**QUOTED TEXT**
The school enrolls students from grades 9-12. The school was founded in 1991 and became one of the five Durham Public High Schools.

==History==
Riverside High School opened in 1991 (the first class graduated in 1993) and currently enrolls approximately 1,900 students. It is one of five public high schools in the Durham Public School System. The school offers classes on a block schedule on a semester basis, with students taking 4 classes—generally 2 core and 2 elective—each semester. Riverside is an accredited school and is also home to the Durham Public Schools' engineering program, which uses the national Project Lead the Way curriculum. This offers a variety of engineering classes to the students enrolled in the program with AP level weighting.

Riverside's sixteen sports teams are part of the PAC-6 Conference, which includes schools in Durham County and the neighboring counties of Orange and Person.

In 2017 the principal, Tonya Williams, proposed a "SMART Lunch" program where there is a single lunch period that is one hour long and students are free to attend certain clubs, replacing the former scheme where students are assigned to one of three lunch slots at different times in the school day. It was enacted in the fall of 2019. In summer 2023 Dr. Gloria Wood-Weeks after much deliberation with her administrative team and staff, rebranded Smart Lunch to become Pirate Block. The rationale of the rebranding is to provide more structure to all students and still allow them to participate in clubs as well as receive tutoring in classes. It features two lunch periods and highlights a different class period each day to allow an opportunity for each student to receive support in that class.

During Pirate Block, students report to the featured class for that day. Attendance is taken and students are dismissed for lunch, dismissed to a club they have joined, or they begin with receiving tutoring from their teacher. While half the student body is at lunch the other half is participating in Pirate Block activities. The days are as follows: on Mondays first period is the featured class for Prate Block on Tuesdays and Wednesdays is second period, on Thursdays is third period, and on Fridays is fourth period. Pirate Block was enacted Fall 2023. In the fall of 2025, Riverside decided to transition to a traditional, A, B, and C lunch schedule to address concerns about student accountability. This change aligns Riverside with other high schools in Durham Public Schools.

**INSTRUCTIONS TO FOLLOW**
Can you reproduce the Riverside High School text word for word, starting with "Riverside's sixteen sports" and going on through "Orange and Person."?

**RAW DATA**
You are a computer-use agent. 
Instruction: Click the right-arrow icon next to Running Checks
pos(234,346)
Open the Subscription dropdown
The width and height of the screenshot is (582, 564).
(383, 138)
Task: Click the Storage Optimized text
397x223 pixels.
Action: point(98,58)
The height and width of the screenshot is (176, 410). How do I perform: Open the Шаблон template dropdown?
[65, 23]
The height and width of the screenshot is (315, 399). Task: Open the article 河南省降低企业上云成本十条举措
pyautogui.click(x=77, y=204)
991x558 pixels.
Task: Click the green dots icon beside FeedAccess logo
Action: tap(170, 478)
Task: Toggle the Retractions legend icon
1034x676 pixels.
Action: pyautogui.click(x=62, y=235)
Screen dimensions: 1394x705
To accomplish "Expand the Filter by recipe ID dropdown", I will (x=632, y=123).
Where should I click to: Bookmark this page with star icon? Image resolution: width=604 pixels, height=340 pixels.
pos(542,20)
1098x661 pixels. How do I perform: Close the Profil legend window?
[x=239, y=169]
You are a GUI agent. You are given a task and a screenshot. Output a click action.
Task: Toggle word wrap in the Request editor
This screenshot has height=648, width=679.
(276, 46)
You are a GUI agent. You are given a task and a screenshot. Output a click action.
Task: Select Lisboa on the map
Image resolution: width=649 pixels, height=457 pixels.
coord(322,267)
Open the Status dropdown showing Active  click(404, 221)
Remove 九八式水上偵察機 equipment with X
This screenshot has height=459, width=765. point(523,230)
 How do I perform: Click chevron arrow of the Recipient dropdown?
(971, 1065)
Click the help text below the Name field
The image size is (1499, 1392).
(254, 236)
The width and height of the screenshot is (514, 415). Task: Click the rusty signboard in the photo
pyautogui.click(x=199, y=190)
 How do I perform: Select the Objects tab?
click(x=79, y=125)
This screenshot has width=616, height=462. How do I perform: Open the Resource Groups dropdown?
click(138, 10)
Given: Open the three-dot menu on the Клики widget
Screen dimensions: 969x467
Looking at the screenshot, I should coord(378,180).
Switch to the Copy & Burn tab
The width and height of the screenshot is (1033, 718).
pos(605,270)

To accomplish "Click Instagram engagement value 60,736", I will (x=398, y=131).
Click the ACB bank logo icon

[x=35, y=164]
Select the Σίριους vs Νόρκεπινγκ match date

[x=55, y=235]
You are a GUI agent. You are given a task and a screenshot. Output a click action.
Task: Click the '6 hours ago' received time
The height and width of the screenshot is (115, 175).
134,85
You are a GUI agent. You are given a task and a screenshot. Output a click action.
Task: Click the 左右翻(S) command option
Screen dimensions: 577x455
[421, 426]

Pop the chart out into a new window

**WRITTEN RESPONSE**
Riverside's sixteen sports teams are part of the PAC-6 Conference, which includes schools in Durham County and the neighboring counties of Orange and Person.